Although the bulge is deceptive when considering the tides we experience day-to-day, it may still be useful when considering the average tide for the earth as a whole. That is, considering all the various waves of ripples that make up the current global tide, it may still be the case that there is more water on average in the areas predicted by the bulge. (And how high might that average bulge be? Around 59 cm, perhaps?) The bulge, after all, is important to the phenomenon of tidal locking*, which is (very, very, very) gradually slowing the rotation of the earth to match the orbital period of the moon. It is for this reason the day is getting longer by ~2 milliseconds per century (necessitating leap seconds), and the moon is moving farther from the earth by ~4 cm per year. Yes, physics is weird.

* a careful reading of that article, however, will also show you that the impossibility of the idealized bulge is equally important to tidal locking. Did science just tell you to go fuck yourself? Quite probably.

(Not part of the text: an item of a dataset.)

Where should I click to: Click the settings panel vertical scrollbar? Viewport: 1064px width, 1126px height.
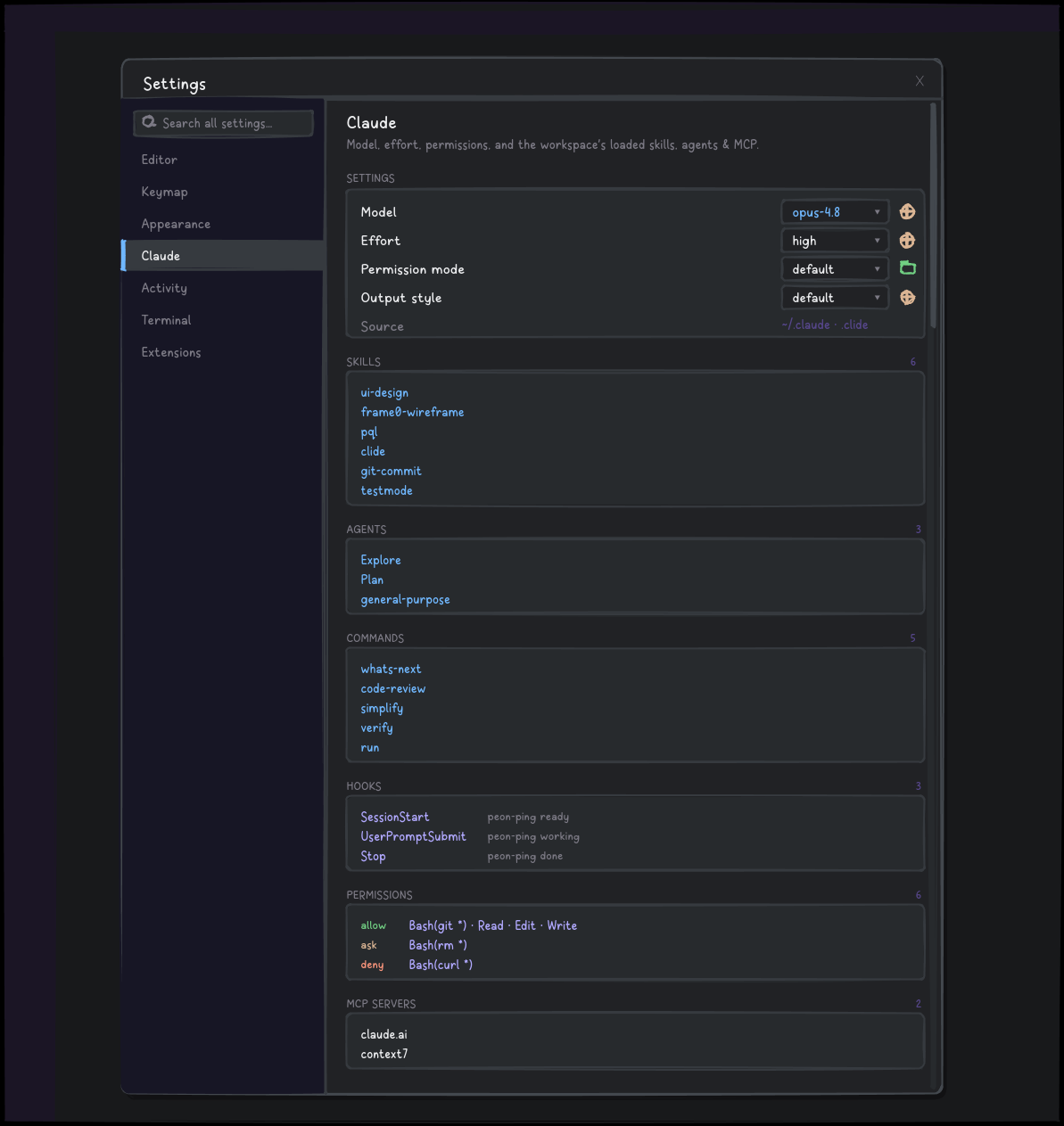[x=934, y=216]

On the other hand, the rigid body of the earth also experiences tidal deformation, and many bodies undergo tidal locking without the help of oceans, including… the moon, which is tidally locked to the earth. How much of the tidal locking of the earth is attributable to ocean tides? (I really don’t know but I’d guess it’s a lot)

Resonance by Coincidence?

The formation of sizable tides is due to the resonance of variations in the tidal force. But resonance requires that the cycles of variation line up with the natural resonant frequencies already inherent in the system. The tidal frequencies are predominantly 12- and 24-hour cycles, while the resonant frequency of the ocean (time it takes for a deep-sea wave to travel half-way around the world) is approximately 30 hours. The former period is simply astronomical happenstance, while the latter is a factor of earth’s gravity, size, and the depth and viscosity of the oceans. How much of a coincidence is it that these two factors happen to be on the same scale so as to produce tides? Is it common for oceanic planets to have tides as earth does?

The question becomes even more intriguing when you consider the theory that tides were a key part of the initial formation of life on earth. The theory goes that tidal pools provided a safe place for the precursor chemicals of life to concentrate and stew, while the tides themselves provided regular pumping and mixing. Does the earth have tides because if it didn’t, no one would be here to observe their absence?